Mentre varie copie manoscritte del Principe, dopo la presentazione ufficiale dell'opera a Lorenzo de' Medici, circolavano fra gli amici dell'autore, Machiavelli fu richiamato dalla potente famiglia fiorentina e riamesso all'attività politica. Quando, nel 1527 i Medici furono nuovamente cacciati da Firenze, nella città venne restaurato il regime repubblicano: Machiavelli, sospetto al nuovo governo, non ottenne alcun incarico e morì nel maggio di quello stesso anno.

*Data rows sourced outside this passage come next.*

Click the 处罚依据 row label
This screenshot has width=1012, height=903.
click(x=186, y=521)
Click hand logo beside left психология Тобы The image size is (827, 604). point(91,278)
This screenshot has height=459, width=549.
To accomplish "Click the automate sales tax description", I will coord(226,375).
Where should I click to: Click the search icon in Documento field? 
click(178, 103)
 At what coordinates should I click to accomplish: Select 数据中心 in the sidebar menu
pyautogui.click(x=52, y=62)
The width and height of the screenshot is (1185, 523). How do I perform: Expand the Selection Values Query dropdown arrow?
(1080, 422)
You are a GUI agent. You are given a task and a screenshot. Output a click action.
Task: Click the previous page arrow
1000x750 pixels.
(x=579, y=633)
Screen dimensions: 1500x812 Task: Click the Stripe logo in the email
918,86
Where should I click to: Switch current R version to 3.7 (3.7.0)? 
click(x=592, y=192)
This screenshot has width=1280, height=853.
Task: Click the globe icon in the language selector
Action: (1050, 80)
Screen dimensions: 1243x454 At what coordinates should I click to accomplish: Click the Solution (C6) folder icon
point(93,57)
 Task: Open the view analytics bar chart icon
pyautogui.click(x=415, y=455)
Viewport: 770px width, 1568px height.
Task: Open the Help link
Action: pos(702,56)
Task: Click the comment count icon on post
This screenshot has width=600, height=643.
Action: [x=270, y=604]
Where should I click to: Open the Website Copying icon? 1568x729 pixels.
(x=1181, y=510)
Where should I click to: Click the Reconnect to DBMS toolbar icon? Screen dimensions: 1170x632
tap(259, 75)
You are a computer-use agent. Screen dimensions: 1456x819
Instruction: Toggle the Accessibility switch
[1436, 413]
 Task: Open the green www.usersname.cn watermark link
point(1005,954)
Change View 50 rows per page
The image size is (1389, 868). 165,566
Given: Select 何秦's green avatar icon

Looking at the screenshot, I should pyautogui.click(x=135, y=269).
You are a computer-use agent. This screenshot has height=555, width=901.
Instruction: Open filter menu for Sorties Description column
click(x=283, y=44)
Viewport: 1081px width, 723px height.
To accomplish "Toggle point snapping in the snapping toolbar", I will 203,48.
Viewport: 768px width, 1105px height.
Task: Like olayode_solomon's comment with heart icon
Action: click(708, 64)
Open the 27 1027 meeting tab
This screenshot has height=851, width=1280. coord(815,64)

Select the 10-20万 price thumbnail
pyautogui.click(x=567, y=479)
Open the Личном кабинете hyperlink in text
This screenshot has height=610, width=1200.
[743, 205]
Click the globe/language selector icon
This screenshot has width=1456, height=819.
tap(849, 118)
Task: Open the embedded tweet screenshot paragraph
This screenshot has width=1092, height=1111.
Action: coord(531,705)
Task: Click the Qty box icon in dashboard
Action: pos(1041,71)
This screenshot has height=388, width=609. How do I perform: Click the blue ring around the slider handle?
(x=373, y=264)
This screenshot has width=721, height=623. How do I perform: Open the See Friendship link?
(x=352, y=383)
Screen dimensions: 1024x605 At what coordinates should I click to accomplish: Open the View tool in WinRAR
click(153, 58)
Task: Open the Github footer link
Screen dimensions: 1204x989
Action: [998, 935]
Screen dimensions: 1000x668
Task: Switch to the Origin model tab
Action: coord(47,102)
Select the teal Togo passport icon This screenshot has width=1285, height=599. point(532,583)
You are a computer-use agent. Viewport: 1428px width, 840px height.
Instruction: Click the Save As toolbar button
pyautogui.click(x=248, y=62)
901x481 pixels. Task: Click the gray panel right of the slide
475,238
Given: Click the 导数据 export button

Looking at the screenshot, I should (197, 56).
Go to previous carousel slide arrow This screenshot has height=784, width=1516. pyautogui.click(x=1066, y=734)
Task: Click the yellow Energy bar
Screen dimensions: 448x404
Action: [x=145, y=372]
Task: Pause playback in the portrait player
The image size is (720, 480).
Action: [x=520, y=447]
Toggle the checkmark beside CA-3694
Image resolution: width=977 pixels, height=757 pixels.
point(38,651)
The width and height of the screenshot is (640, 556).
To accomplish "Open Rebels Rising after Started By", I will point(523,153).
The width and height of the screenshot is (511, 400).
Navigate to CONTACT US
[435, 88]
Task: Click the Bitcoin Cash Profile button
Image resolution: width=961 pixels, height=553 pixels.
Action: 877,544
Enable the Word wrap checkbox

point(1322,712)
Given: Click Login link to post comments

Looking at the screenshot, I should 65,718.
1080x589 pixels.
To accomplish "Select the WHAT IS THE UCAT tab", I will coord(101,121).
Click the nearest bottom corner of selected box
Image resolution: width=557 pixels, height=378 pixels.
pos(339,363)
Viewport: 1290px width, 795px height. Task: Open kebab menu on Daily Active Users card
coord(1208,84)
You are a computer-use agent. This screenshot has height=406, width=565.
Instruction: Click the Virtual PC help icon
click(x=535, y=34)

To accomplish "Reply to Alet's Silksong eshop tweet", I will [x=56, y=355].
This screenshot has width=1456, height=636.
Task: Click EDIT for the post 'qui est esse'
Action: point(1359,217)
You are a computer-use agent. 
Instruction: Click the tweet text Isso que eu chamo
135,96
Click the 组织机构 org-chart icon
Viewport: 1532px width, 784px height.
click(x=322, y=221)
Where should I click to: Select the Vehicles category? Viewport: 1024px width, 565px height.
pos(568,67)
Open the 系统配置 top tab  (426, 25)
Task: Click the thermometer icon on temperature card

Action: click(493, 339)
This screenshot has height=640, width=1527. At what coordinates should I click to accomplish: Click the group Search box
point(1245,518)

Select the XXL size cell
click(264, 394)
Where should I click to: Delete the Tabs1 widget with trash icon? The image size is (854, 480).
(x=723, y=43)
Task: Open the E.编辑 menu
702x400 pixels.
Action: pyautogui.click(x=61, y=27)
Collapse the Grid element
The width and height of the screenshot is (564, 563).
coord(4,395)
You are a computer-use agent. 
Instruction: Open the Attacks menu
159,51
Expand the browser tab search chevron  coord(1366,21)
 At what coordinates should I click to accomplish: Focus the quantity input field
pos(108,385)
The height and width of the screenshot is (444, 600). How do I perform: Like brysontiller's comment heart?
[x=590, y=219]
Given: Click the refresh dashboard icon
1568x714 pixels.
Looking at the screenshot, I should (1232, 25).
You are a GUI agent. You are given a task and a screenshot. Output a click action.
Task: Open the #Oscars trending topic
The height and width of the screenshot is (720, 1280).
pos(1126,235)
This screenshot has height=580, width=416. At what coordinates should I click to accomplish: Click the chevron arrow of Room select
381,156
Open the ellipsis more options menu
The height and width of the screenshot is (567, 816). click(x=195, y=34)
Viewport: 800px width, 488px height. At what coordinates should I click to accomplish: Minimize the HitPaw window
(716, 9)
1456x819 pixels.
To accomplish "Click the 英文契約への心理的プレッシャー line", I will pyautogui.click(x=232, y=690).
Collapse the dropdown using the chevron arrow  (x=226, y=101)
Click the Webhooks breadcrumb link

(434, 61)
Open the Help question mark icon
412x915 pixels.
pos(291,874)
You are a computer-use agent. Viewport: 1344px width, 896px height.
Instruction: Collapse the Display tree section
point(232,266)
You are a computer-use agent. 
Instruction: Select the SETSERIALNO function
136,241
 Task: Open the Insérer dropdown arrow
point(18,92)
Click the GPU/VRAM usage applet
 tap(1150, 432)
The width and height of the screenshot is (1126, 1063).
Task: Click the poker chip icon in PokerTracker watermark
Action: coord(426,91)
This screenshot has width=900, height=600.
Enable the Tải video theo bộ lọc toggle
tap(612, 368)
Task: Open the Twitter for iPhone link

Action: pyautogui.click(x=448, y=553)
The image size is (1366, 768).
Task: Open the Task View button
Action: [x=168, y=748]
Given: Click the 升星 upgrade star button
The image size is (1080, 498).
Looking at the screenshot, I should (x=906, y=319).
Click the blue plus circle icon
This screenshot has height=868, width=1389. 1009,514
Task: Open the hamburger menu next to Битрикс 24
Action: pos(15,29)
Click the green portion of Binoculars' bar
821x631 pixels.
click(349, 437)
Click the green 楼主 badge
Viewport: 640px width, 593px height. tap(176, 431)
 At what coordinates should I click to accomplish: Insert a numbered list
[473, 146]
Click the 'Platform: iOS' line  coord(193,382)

Nel 1532, per intercessione dell'amico Biagio Buonaccorsi, fu pubblicata a Roma e a Firenze, la prima edizione a stampa del Principe. Scomparso l'autore, l'opera venne sottoposta dagli editori a una profonda rielaborazione, sia sotto il profilo lessicale sia a livello sintattico, per uniformarla alle concezioni linguistiche dominanti.
I nuclei tematici del trattato
Il trattato è introdotto da una lettera di dedica indirizzata a Lorenzo de' Medici, la cui famiglia, per splendore e potenza, appariva il destinatario ideale del progetto politico di Machiavelli.
Escluso il prologo, che specifica il contesto storico e politico a cui l'opera fa riferimento, la struttura del Principe è nettamente divisa in due parti, che corrispondono ai nuclei ispiratori del trattato e ai tempi della composizione, scandita tra il 1513 e il 1514. La prima parte, scritta probabilmente entro il dicembre del 1513, corrisponde ai capitoli I - XI e costituisce il nucleo più antico dell'opera, formando un testo compiuto e ben definito, una sorta di libro dentro il libro. In questa sezione Machiavelli sviluppa una riflessione di taglio prevalentemente teorico e filosofico sulla natura del potere principesco attraverso un discorso organico, mirato a identificare e definire le dinamiche che, in ogni epoca, portano alla conquista e alla conservazione dello stato da parte di un principe.
La seconda parte del Principe (capitoli XII - XXVI), aggiunta nel corso del 1514, modifica l'assetto dell'opera e determina un mutamento di prospettiva. Machiavelli procede infatti nell'approfondimento di argomenti specifici della sua epoca. Vengono passati in rassegna il tema delle armi, le modalità di comportamento del principe con i sudditi e con gli amici, gli aspetti peculiari della situazione politico - militare italiana. Le regole e i precetti generali esposti nella prima parte del Principe vengono dunque utilizzati dall'autore per proporre una soluzione alla decadenza morale e civile della patria.
Il capitolo XXVI chiude il trattato e svolge una funzione speculare rispetto alla lettera dedicatoria introduttiva. L'autore infatti esorta la famiglia Medici ad agire, a cogliere l'occasione offerta dalla storia per estendere il proprio dominio a tutta l'Italia e liberarla così dall'oppressione degli stranieri.